— INSTRUCTIONS FOR THE TASK —
Searching the material below, find each line that includes the word "page", and copy it.
<<<<
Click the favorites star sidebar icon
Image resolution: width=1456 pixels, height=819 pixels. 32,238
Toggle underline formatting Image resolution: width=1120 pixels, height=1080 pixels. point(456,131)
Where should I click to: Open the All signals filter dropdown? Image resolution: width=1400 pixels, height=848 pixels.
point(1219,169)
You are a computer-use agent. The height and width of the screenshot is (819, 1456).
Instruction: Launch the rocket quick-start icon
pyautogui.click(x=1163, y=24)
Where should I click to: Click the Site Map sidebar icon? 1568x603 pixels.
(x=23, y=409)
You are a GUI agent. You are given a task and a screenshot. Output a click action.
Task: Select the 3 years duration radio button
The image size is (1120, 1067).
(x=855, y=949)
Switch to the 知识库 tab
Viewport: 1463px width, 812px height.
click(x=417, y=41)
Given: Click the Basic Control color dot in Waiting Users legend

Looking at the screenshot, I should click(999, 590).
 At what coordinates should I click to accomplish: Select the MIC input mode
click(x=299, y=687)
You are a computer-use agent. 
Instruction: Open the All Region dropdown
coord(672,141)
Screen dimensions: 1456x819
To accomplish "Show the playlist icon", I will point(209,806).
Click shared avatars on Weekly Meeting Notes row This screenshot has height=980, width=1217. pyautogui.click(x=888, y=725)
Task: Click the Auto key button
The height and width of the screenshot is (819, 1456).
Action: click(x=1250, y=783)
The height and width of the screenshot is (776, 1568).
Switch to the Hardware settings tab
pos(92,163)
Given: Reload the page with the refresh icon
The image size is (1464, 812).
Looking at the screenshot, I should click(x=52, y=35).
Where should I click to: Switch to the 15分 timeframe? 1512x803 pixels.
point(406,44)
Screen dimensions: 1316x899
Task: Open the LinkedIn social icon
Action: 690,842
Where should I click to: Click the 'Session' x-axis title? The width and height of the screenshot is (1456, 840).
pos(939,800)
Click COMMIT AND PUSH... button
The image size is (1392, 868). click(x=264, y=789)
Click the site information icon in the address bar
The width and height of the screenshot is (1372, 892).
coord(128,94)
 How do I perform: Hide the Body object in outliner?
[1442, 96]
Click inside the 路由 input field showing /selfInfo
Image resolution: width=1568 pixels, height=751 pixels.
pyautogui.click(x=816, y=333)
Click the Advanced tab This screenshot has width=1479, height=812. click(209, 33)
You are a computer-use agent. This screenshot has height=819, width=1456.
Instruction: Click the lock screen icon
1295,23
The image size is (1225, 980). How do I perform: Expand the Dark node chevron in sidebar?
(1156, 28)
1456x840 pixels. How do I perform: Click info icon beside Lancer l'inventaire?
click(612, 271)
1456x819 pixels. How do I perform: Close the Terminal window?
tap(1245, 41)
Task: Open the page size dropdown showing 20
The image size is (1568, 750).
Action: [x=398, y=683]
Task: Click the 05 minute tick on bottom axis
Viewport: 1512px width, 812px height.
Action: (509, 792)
>>>>
— EXPECTED ANSWER —
Given: Reload the page with the refresh icon
Task: Open the page size dropdown showing 20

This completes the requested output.